Jamie Rosales and her two kids moved there RV, which they have lived in for four years, to Zoo Road on Tuesday. Although she has applied for permanent housing through the city, long waitlists have delayed any change. And even when the city has offered support, it is rarely beneficial.

Yessica Hernandez, an organizer with the Coalition on Homelessness said that the city was offering some family’s the first month of rent. But when rent money is already impossible to find, one month is just a drop in the bucket.

For many of the families, high rent is what initially pushed them into the RV’s. Hernandez believes that while more permanent housing is the ideal, moving into temporary housing would prove to be less stable and strip them of their community.

"[Community members would] rather stay in their RV’s where they are surviving, but they are thriving," Hernandez said. "They take care of each other and when something is going down everyone is there to look out for one another."

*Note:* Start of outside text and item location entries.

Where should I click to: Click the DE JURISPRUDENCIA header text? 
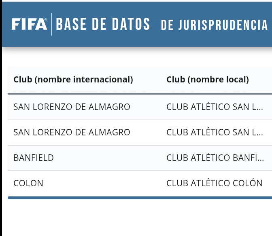tap(214, 25)
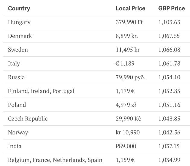The image size is (190, 166).
Task: Click Poland's local price 4,979 zł
Action: [126, 105]
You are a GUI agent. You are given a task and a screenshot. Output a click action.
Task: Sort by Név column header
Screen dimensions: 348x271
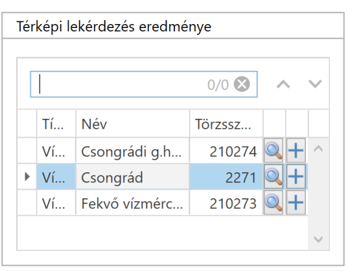(x=133, y=124)
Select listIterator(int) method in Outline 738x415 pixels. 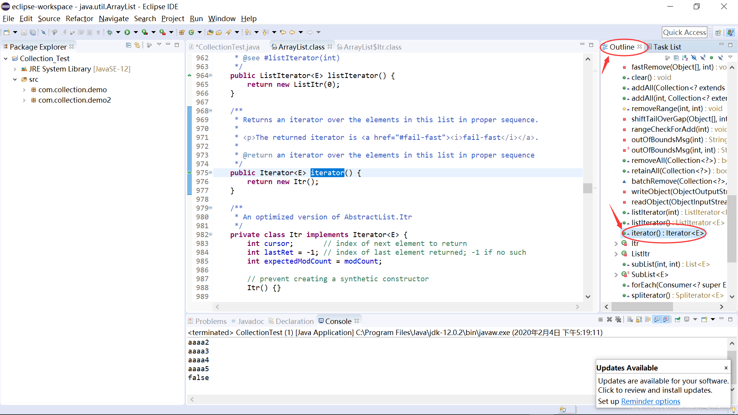coord(655,212)
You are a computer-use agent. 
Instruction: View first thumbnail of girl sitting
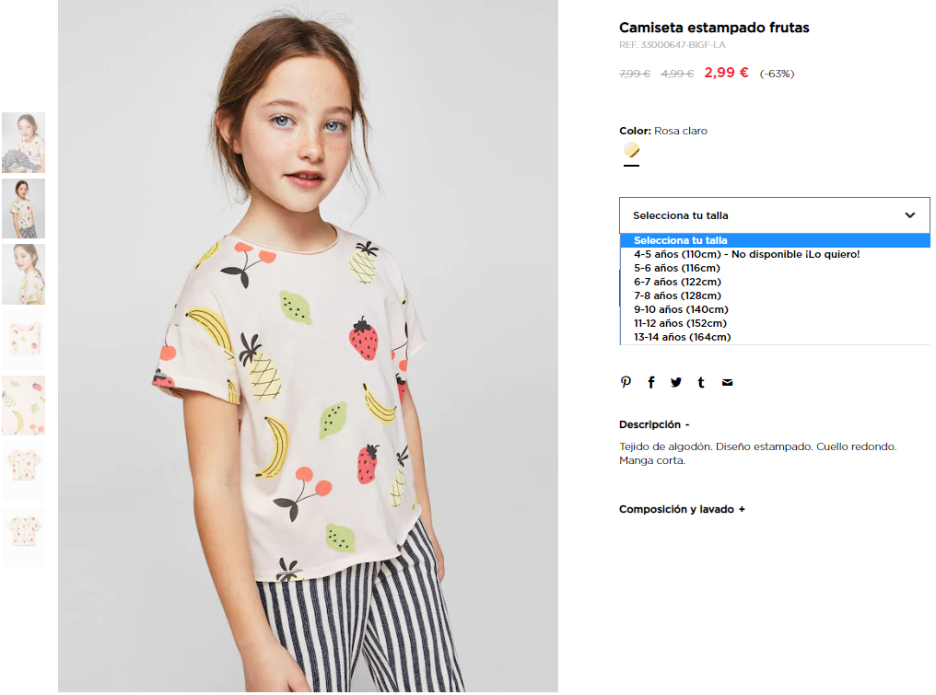[x=23, y=143]
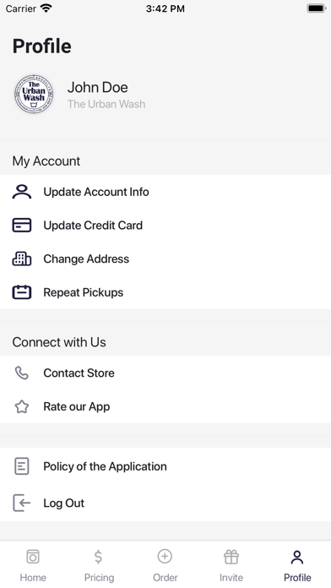The image size is (331, 588).
Task: Select Repeat Pickups
Action: tap(166, 292)
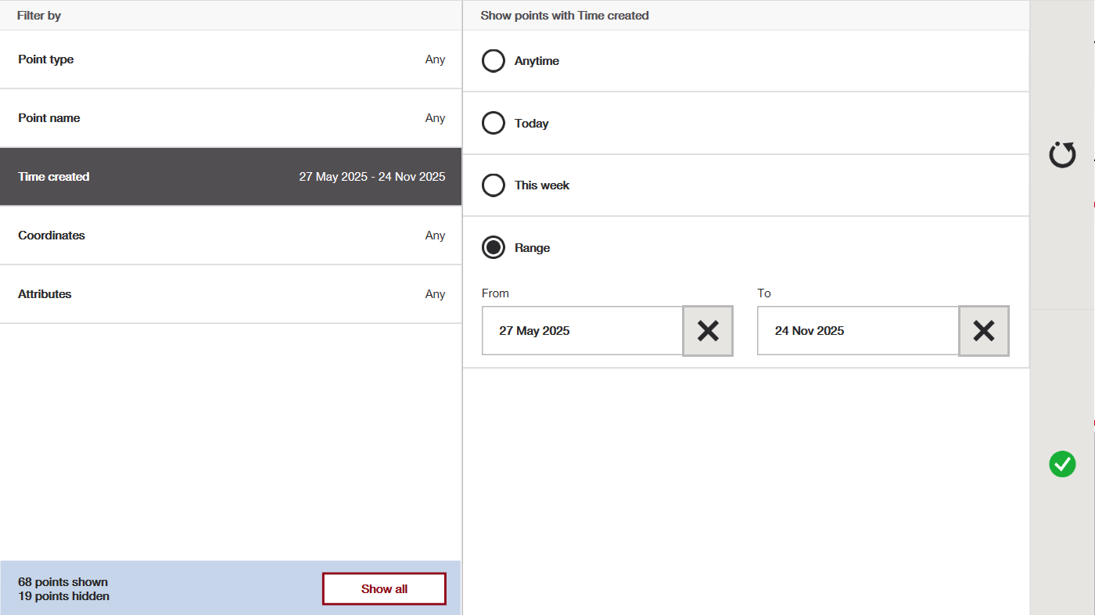
Task: Clear the From date with X icon
Action: click(708, 331)
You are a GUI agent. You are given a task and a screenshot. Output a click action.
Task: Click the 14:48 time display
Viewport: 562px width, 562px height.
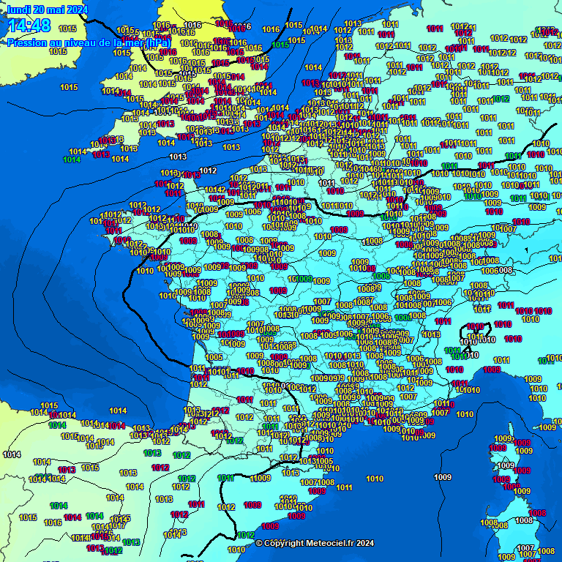(x=29, y=26)
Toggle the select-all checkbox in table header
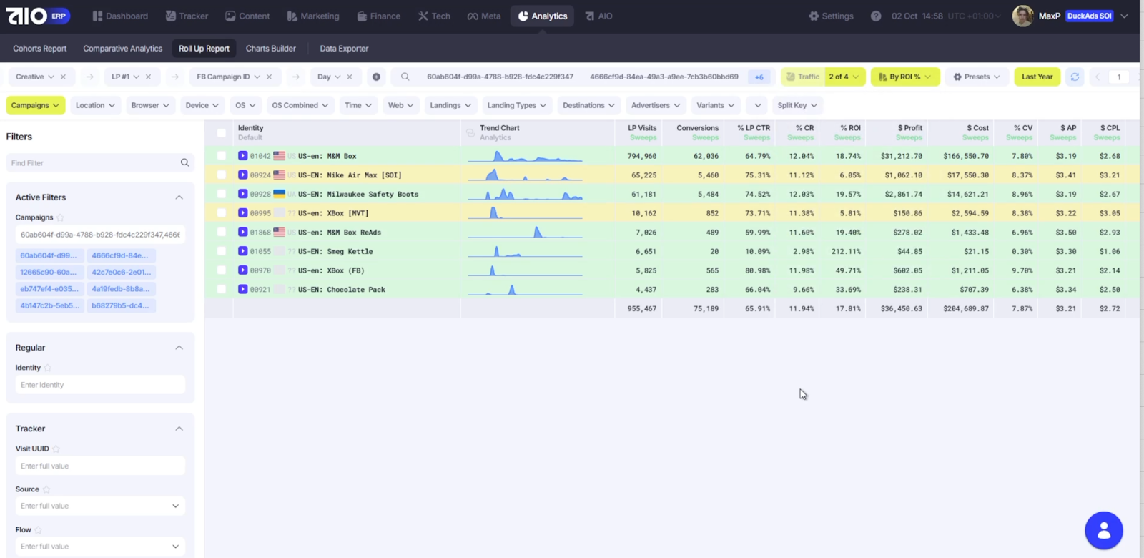 coord(222,132)
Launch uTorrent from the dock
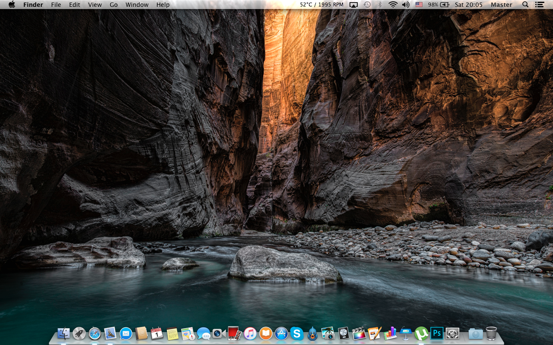 [x=421, y=333]
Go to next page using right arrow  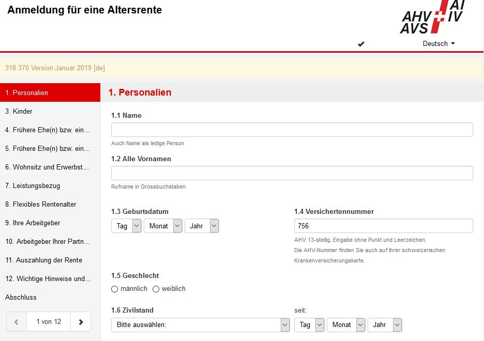pos(81,321)
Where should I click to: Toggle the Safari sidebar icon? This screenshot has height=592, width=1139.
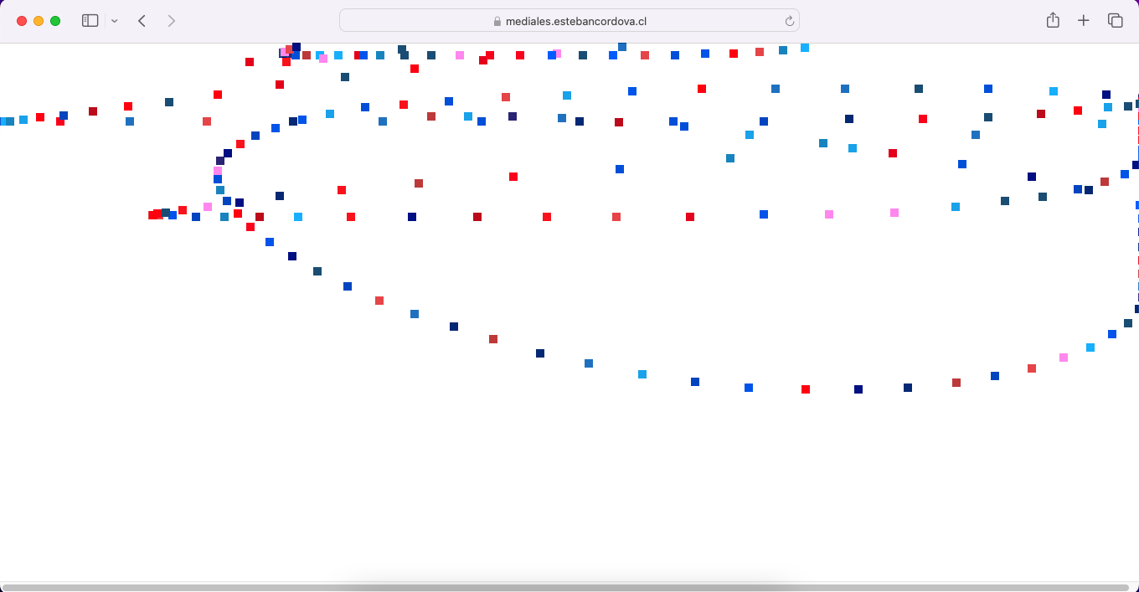click(x=90, y=21)
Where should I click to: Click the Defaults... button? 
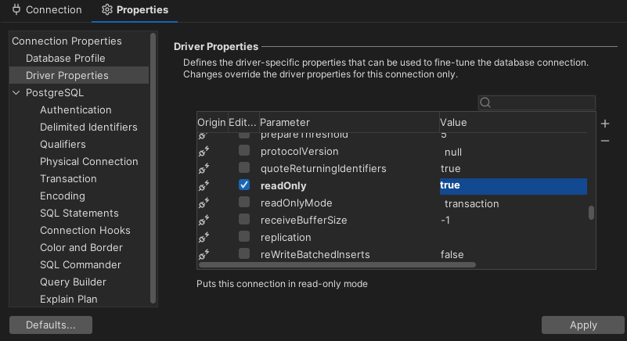(x=51, y=325)
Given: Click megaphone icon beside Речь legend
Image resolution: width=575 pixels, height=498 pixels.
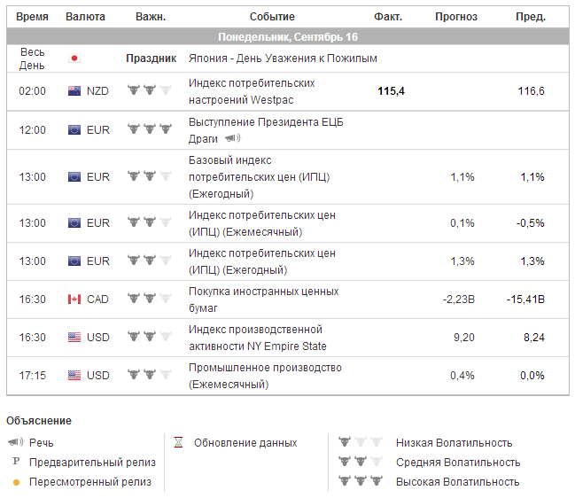Looking at the screenshot, I should (x=16, y=443).
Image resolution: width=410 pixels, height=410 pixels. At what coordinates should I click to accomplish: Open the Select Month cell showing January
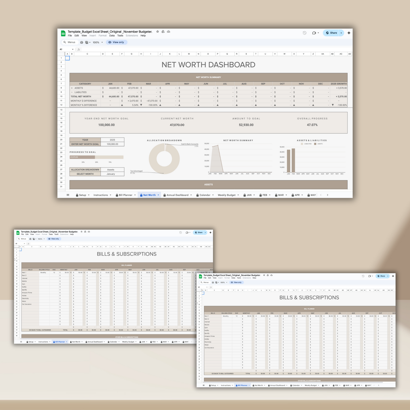[x=112, y=174]
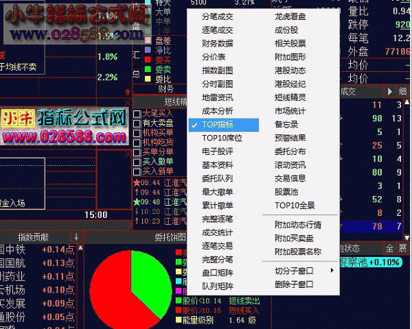Click the green star at 09:48
Viewport: 412px width, 329px height.
click(x=137, y=202)
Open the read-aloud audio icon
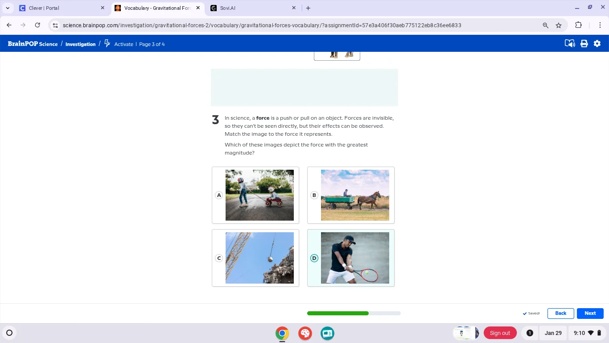Image resolution: width=609 pixels, height=343 pixels. (569, 44)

According to reporting by the San Francisco Standard, the city had put aside six million dollars to establish an official site for the families to park. But they never settled on a location. Dubinsky, referring to the Pomeroy Center as a “compassionate organization,” said that the two communities will need to learn how to coexist. Even so, there has to be a better, more permanent solution.

Afton Okwu is a rising senior at UC Berkeley and the deputy Arts and Entertainment Editor at the Daily Californian. If she isn't writing about culture, she can be found listening to Stevie Wonder in the kitchen.